Problem to work on: Transcribe only part of the material below: the lines from the one containing "Given: Switch to the Kamera tab" through the one containing "Click the 'calories' variable at line start", inclusive, exactly as written.

Information provided:
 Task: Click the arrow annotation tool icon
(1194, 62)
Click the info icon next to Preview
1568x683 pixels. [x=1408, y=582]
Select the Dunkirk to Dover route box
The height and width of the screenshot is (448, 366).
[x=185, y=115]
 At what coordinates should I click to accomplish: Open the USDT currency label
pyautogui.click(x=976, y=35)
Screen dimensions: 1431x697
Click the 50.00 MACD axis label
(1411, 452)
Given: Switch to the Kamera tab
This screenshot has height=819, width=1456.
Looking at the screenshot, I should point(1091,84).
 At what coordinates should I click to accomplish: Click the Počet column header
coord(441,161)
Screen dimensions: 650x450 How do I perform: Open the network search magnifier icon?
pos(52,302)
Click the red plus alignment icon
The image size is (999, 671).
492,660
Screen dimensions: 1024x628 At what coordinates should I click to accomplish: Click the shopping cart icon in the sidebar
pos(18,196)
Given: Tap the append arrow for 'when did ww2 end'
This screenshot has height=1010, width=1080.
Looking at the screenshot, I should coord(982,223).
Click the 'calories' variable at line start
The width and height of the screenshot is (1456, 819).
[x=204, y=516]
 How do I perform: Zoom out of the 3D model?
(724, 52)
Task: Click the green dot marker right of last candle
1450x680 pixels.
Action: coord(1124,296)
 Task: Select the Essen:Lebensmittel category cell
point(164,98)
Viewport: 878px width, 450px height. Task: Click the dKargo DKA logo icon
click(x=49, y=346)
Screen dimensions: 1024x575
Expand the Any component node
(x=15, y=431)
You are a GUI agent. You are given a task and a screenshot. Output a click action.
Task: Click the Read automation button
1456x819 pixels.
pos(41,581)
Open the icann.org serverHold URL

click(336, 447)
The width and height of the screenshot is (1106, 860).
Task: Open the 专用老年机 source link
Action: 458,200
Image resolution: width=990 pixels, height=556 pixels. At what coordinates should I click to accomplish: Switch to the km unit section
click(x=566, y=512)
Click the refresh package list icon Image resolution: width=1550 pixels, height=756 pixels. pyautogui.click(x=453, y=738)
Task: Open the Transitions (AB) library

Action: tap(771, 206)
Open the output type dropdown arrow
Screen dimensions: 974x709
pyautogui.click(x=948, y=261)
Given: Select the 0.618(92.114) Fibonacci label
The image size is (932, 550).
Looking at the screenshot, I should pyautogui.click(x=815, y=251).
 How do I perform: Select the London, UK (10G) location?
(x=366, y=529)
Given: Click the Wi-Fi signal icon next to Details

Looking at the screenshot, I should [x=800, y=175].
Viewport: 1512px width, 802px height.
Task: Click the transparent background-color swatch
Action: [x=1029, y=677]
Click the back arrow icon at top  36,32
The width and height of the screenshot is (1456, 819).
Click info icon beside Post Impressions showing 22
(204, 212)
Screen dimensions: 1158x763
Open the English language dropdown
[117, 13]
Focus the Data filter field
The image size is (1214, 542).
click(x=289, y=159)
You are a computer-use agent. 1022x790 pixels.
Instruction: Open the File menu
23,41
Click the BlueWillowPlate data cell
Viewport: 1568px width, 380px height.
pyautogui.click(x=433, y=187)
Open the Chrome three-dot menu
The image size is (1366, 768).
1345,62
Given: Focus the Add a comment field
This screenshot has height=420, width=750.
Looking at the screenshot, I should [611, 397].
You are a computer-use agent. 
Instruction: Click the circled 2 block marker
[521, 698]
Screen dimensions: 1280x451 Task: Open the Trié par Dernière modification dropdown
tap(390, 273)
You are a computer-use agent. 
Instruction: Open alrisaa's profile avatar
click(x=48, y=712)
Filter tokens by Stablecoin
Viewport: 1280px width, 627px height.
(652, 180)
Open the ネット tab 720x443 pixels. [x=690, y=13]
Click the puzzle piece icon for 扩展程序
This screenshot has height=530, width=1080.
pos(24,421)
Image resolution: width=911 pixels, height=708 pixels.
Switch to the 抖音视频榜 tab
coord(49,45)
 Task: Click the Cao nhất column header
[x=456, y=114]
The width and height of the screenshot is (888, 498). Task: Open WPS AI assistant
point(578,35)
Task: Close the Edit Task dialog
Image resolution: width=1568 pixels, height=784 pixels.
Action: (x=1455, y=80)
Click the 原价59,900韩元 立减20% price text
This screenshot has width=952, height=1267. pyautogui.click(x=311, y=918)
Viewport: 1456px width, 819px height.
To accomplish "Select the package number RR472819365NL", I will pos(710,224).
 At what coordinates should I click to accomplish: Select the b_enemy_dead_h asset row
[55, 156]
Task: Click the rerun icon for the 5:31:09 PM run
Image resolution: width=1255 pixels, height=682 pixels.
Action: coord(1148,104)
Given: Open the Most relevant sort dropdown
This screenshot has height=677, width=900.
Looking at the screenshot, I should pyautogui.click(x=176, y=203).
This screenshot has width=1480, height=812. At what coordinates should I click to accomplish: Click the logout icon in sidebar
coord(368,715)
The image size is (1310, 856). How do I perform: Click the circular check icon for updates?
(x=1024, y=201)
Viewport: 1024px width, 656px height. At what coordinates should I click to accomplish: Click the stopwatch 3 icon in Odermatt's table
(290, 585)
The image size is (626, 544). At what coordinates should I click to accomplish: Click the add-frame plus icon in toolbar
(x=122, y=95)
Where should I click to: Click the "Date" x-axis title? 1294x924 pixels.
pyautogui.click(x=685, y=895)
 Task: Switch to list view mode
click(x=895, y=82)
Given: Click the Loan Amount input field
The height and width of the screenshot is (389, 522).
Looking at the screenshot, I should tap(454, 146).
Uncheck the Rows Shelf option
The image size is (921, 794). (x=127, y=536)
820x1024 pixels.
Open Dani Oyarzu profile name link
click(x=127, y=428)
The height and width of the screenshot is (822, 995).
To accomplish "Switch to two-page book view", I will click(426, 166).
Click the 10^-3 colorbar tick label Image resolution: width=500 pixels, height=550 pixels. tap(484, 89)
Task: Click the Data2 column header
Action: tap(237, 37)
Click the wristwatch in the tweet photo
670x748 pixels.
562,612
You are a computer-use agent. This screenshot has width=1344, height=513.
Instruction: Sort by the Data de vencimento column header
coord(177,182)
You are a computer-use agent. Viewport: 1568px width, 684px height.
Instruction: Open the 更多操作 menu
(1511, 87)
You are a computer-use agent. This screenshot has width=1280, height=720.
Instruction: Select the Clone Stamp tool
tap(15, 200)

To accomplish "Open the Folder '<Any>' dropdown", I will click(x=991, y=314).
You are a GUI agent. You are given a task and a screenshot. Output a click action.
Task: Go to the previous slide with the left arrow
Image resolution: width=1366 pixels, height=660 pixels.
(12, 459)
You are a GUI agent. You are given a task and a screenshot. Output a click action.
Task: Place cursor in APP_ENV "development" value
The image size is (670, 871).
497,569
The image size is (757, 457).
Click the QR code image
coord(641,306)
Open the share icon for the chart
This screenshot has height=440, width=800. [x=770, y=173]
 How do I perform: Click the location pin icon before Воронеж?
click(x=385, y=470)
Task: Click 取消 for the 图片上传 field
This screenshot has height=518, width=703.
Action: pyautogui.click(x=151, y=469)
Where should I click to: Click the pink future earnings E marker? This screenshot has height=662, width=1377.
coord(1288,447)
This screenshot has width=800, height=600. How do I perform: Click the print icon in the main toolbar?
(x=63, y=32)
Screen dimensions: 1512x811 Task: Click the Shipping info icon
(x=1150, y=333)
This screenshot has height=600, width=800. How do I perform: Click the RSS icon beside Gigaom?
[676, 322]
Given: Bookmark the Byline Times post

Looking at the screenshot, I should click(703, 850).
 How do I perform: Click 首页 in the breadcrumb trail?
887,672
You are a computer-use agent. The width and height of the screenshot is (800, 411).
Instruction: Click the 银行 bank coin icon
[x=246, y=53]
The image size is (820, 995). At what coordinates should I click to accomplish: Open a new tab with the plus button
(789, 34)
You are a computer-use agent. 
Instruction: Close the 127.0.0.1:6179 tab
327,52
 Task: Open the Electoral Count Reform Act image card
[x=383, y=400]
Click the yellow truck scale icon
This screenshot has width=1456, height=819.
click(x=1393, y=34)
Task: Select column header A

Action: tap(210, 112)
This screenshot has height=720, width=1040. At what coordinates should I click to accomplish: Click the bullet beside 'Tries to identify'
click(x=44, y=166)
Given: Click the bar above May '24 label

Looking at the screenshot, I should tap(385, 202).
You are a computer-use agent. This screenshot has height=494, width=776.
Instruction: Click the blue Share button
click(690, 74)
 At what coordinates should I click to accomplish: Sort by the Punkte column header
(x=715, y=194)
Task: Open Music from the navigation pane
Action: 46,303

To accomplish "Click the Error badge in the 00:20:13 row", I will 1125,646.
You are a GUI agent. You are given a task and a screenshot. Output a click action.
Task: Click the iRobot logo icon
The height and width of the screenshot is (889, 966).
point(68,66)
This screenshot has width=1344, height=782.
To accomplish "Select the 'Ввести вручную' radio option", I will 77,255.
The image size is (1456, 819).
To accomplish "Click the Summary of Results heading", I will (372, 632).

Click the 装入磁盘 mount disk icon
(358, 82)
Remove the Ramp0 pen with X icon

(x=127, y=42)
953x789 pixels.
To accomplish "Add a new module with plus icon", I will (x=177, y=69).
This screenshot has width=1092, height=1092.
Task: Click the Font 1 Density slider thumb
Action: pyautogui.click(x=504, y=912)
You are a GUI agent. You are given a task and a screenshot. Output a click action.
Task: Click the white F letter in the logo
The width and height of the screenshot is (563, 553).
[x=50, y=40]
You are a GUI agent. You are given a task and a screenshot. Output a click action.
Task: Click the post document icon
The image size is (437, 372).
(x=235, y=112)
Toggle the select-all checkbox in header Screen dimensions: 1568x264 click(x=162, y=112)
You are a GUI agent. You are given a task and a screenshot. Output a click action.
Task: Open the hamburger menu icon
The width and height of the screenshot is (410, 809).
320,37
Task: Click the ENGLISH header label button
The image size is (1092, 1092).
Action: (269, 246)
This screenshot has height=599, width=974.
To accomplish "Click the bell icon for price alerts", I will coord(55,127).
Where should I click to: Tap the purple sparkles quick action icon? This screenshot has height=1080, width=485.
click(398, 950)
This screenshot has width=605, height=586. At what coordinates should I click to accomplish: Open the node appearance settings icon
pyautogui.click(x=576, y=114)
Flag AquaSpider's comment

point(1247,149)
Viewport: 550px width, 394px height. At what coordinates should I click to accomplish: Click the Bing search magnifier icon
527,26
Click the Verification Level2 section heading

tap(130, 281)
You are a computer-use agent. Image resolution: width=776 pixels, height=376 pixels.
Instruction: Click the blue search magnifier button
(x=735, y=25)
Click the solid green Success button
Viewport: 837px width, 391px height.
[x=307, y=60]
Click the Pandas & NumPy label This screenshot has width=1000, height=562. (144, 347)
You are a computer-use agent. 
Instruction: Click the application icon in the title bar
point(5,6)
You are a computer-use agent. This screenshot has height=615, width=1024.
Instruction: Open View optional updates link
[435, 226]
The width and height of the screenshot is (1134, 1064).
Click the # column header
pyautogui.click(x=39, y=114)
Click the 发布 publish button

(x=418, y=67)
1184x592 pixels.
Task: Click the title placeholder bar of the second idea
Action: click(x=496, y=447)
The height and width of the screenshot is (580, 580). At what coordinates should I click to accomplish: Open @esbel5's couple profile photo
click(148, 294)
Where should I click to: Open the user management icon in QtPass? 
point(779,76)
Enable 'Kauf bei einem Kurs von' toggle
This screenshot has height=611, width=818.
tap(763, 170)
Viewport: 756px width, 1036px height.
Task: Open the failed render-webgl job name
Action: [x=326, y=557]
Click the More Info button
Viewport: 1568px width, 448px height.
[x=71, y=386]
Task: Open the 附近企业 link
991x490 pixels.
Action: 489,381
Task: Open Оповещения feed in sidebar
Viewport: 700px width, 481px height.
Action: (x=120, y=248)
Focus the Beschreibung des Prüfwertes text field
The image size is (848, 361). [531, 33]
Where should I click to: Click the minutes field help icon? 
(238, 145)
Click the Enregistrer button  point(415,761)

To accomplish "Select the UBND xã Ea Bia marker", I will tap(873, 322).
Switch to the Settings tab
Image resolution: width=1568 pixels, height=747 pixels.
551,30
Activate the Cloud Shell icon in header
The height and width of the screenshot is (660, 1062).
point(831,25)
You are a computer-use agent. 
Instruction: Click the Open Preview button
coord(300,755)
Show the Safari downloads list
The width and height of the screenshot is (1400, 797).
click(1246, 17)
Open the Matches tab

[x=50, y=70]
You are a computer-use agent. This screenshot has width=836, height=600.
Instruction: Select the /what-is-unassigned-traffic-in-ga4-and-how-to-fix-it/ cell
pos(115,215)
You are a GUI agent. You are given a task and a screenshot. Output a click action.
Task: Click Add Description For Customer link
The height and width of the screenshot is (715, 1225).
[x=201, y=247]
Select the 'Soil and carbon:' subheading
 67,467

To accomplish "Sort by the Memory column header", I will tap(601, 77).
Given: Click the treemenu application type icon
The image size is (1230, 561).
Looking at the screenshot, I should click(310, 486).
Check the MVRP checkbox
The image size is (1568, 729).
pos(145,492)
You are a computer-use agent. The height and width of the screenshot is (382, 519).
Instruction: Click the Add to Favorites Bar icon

Solution:
Given: Switch to the Kamera tab
This screenshot has height=819, width=1456.
Looking at the screenshot, I should point(1091,84).
 At what coordinates should I click to accomplish: Click the Počet column header
coord(441,161)
Screen dimensions: 650x450 How do I perform: Open the network search magnifier icon?
pos(52,302)
Click the red plus alignment icon
The image size is (999, 671).
492,660
Screen dimensions: 1024x628 At what coordinates should I click to accomplish: Click the shopping cart icon in the sidebar
pos(18,196)
Given: Tap the append arrow for 'when did ww2 end'
This screenshot has height=1010, width=1080.
Looking at the screenshot, I should coord(982,223).
Click the 'calories' variable at line start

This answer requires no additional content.